So far, we've covered what information literacy is and its importance for the success of your students. Our discussion and assignments have reviewed library and free-Web resources and how they can be integrated into your course content in order to reinforce information literacy objectives. The sample assignments module contains a variety of assignment examples, to give you ideas as you design your assignment.
For your Final Deliverable in this workshop, please design an assignment, either a completely new one that you have never used before, or a revision to an existing assignment. The assignment you design should integrate and reinforce one or more information literacy objectives. (You can review UMUC information literacy skill requirements and UMUC information literacy objectives.)
As you create this assignment you may want to refer back to the library's Information Literacy and Writing Assessment Project: Tutorial for Developing and Evaluating Assignments and UMUC Virtual Academic Integrity Laboratory's Preventing Plagiarism Resistant Assignments: Best Practices. Section 4, Designing Assignments that Contain Writing and Research, of the Information Literacy and Writing Assessment Project: Tutorial for Developing and Evaluating Assignments includes Bloom's Taxonomy of Educational Objectives as well as a Dos and Don'ts list in creating assignments.

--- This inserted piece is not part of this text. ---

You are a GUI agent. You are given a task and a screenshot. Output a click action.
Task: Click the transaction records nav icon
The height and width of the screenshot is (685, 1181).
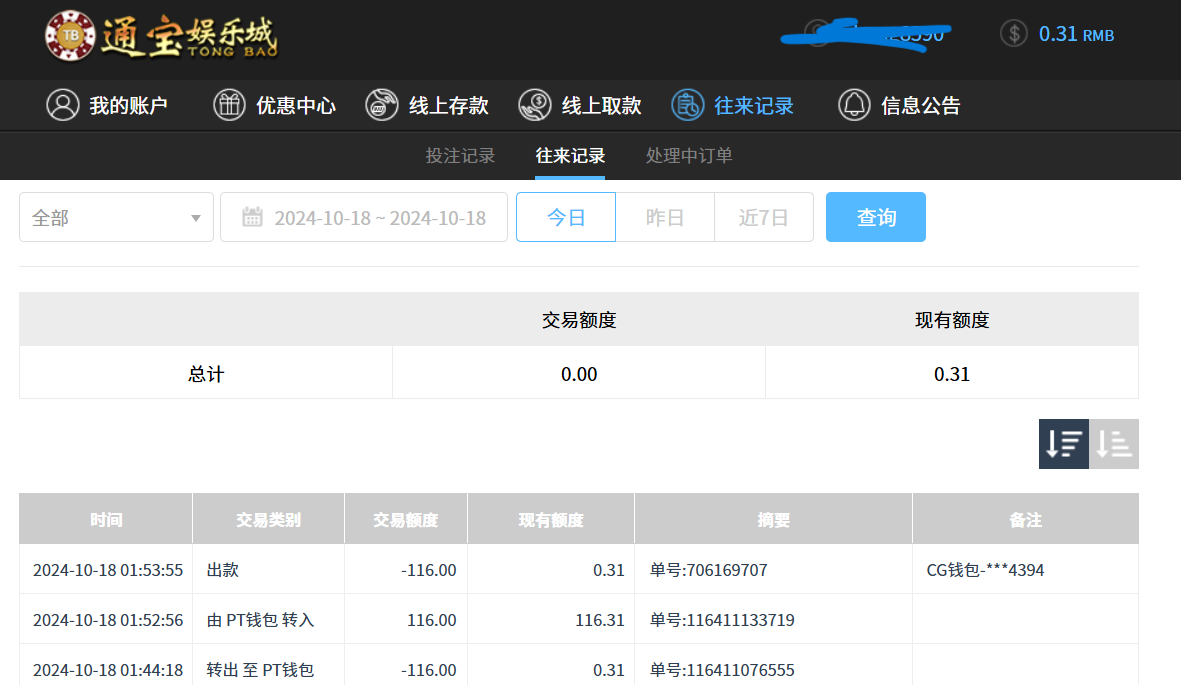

Please post your Final Deliverable in the Conferences section, under Days 7-10: Submit Your Final Deliverable and Comment on a Colleague's.
In that same conference, besides posting your own assignment, please offer comments on at least one of your colleagues' assignments. You might have words of appreciation as well as ideas for changing the assignment in some way. This is a chance to workshop the assignments you are developing and make them as relevant as possible to our students' learning needs.